*Teks yang Diberikan*.

%%

Allah di dalam Al-Qur’an telah memuji mereka dan menyediakan untuk mereka surga
{ وَالسَّابِقُونَ الْأَوَّلُونَ مِنَ الْمُهَاجِرِينَ وَالْأَنْصَارِ وَالَّذِينَ اتَّبَعُوهُمْ بِإِحْسَانٍ رَضِيَ اللَّهُ عَنْهُمْ وَرَضُوا عَنْهُ وَأَعَدَّ لَهُمْ جَنَّاتٍ تَجْرِي تَحْتَهَا الْأَنْهَارُ خَالِدِينَ فِيهَا أَبَدًا ذَلِكَ الْفَوْزُ الْعَظِيمُ (100) }
Artinya: “Orang-orang yang terdahulu lagi yang pertama-tama (masuk Islam) dari golongan Muhajirin dan Anshar dan orang-orang yang mengikuti mereka dengan baik, Allah telah me-ridha-i mereka dan mereka pun telah ridha kepada Allah. Dan Allah menyediakan bagi mereka surga-surga yang mengalir sungai-sungai di dalamnya selama-lamanya. Mereka kekal di dalamnya. Itulah kemenangan yang besar.” (QS At-Taubah : 100)
Pada ayat di atas Allah menyebutkan keutamaan kaum Muhajirin dan Anshar serta orang-orang yang mengikuti mereka dengan baik. Allah telah me-ridha-i mereka dan menyediakan surga untuk mereka kelak. Oleh karena itu, kita harus bisa mengikuti jejak mereka agar bisa menjadi seperti orang-orang yang disebutkan setelah kaum Muhajirin dan Anshar dan mendapatkan keutamaan berupa ke-ridha-an Allah dan surga.
Bagaimana agar kita bisa benar-benar yakin bahwa Islam yang kita jalani adalah Islam yang sesuai dengan pemahaman mereka? Agar kita bisa yakin, maka kita harus benar-benar mempelajari Islam ini dan menghidupkan keilmiahan dalam beragama. Kita tidak menerima, mengamalkan dan berkeyakinan kecuali benar-benar memiliki dalil dari Al-Qur’an dan Hadits Nabi shallallahu ‘alaihi wa sallam. Hadits-hadits Nabi shallallahu ‘alaihi wa sallam yang menyebar di dunia Islam pun harus diseleksi lagi, karena hadits tersebut bermacam-macam; Ada hadits shahih dan hasan (kedua hadits inilah yang bisa menjadi hujjah/dalil); dan ada juga hadits dha’if/lemah dan maudhu’/palsu (kedua hadits ini tidak bisa dijadikan hujjah).
Tidak cukup dengan itu, kita harus meneliti lagi apakah pemahaman kita akan tafsir Al-Qur’an dan hadits tersebut sudah sesuai dengan pemahaman orang-orang Islam yang terdahulu (kaum salaf dari kalangan sahabat, tabi’in, tabi’ut-tabi’in dan orang-orang yang mengikuti mereka dengan baik) dengan membaca nukilan-nukilan perkataan mereka di kitab-kitab para ulama yang terpercaya keilmuannya.

%%

*Data yang Diberikan*.
%%

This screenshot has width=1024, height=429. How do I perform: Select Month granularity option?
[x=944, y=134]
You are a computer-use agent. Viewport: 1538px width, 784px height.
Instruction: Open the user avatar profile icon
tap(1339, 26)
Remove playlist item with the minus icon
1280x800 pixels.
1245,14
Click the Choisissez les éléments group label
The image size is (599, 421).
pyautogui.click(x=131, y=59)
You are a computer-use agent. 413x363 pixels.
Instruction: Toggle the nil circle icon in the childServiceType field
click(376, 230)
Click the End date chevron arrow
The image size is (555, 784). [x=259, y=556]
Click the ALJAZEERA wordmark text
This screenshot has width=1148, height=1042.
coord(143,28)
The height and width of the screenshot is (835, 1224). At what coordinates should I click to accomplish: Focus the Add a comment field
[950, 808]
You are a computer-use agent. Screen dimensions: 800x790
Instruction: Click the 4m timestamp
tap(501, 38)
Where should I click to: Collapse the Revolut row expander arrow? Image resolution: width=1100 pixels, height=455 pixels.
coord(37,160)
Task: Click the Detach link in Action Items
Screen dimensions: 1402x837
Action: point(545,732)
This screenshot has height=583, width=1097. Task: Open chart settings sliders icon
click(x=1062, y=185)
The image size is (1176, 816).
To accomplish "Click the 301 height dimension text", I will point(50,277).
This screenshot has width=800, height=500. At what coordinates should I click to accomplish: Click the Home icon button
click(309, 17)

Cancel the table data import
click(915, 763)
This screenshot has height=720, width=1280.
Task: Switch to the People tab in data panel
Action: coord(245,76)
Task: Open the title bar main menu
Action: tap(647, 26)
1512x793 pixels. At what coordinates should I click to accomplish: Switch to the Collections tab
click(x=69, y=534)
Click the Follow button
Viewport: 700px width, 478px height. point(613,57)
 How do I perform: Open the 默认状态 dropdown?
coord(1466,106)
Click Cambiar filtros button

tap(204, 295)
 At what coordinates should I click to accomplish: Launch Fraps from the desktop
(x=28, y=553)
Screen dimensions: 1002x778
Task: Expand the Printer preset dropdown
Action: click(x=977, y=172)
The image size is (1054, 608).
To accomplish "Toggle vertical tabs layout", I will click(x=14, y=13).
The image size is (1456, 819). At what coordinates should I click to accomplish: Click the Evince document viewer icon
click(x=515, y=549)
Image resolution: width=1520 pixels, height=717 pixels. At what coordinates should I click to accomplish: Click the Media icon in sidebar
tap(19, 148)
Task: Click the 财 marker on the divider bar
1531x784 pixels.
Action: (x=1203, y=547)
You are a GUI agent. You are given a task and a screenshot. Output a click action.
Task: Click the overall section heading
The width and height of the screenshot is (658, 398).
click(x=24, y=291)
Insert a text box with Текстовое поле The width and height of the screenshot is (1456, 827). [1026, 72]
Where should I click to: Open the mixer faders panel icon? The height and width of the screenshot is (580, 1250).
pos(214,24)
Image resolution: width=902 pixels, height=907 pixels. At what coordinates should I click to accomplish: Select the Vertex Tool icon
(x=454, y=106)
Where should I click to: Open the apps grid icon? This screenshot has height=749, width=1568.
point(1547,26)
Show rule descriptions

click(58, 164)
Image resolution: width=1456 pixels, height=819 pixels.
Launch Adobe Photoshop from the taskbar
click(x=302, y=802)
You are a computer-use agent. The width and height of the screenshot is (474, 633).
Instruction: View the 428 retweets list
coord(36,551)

%%

*Tugas Latihan*. Menurut teks yang diberikan, dua jenis hadits apa yang dapat dijadikan hujjah?

*Jawaban Latihan*. Hadits shahih dan hadits hasan.